Though it unusual to see an historic “single house” outside of Charleston, this brick residence in Camden proves that the design was indeed used elsewhere. The term “single house” refers to a distinctive structure that is one room deep with its side facing the street. The entrance is accessed through a door on the first floor porch, which then leads to the actual front door in the center of the long portion of the house. The style was popularized in Charleston in order to take advantage of the breezes from the Ashley and Cooper rivers that would ventilate homes situated in this manner. Though the design is associated with Charleston, it was likely borrowed from seventeenth-century homes in Barbados. This particular single house was built around 1817.

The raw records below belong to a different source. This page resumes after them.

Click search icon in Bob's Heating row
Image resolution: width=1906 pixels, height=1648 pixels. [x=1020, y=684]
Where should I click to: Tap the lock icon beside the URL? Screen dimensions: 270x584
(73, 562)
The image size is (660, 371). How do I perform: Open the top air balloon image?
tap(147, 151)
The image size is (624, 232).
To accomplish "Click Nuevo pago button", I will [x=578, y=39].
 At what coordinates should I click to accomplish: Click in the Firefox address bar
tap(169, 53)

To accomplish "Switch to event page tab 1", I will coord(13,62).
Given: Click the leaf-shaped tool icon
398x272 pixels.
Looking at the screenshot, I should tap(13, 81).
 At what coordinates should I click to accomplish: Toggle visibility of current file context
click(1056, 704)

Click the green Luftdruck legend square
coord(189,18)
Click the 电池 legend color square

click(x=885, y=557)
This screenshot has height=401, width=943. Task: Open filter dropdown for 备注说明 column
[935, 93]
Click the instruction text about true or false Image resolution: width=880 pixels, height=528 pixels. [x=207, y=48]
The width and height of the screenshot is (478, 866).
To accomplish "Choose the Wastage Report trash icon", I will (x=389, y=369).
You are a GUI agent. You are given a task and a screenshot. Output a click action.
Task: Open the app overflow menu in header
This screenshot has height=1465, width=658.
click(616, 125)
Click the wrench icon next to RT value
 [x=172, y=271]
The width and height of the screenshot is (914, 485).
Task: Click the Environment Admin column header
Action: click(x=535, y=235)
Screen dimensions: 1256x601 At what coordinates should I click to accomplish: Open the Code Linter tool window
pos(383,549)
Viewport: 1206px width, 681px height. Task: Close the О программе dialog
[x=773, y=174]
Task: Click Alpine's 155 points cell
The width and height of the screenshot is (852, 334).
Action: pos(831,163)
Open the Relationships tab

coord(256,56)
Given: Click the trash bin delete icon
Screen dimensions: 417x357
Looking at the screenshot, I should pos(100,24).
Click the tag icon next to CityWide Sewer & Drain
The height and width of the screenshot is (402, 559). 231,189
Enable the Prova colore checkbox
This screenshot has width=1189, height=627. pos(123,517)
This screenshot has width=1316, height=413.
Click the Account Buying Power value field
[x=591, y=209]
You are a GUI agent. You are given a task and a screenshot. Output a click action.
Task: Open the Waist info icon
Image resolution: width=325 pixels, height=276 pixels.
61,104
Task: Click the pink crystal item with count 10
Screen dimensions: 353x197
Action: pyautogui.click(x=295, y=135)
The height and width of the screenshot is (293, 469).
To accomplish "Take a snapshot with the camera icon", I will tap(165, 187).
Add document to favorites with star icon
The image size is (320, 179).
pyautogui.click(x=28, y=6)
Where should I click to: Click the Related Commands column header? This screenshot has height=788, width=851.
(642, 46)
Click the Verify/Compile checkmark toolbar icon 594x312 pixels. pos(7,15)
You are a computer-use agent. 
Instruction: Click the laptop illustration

Planter William Daniel built this home as his townhouse, which was sold to attorney Chapman Levy in 1837. Levy owned a brickyard along the Columbia Canal, which was operated by 20 of his 31 slaves. At the time, Levy was the largest Jewish slaveholder in the United States. In 1854 the home was purchased by Bishop Thomas Davis, Rector of Grace Episcopal Church and Bishop of the Diocese of South Carolina. When Davis was named Bishop in 1853, he stated that he wished to remain in Camden rather than move to Charleston to serve his term. As a result, the See of the Diocese of South Carolina was in Camden while Davis acted as Bishop. Bishop Davis also founded the Camden Episcopal Seminary in 1857, though the school was burned in 1865 by Union troops during the Civil War.
The home remained in the Davis family for 50 years and is cited as an example of Adam-period architecture in Camden. Today the house serves as an antiques business.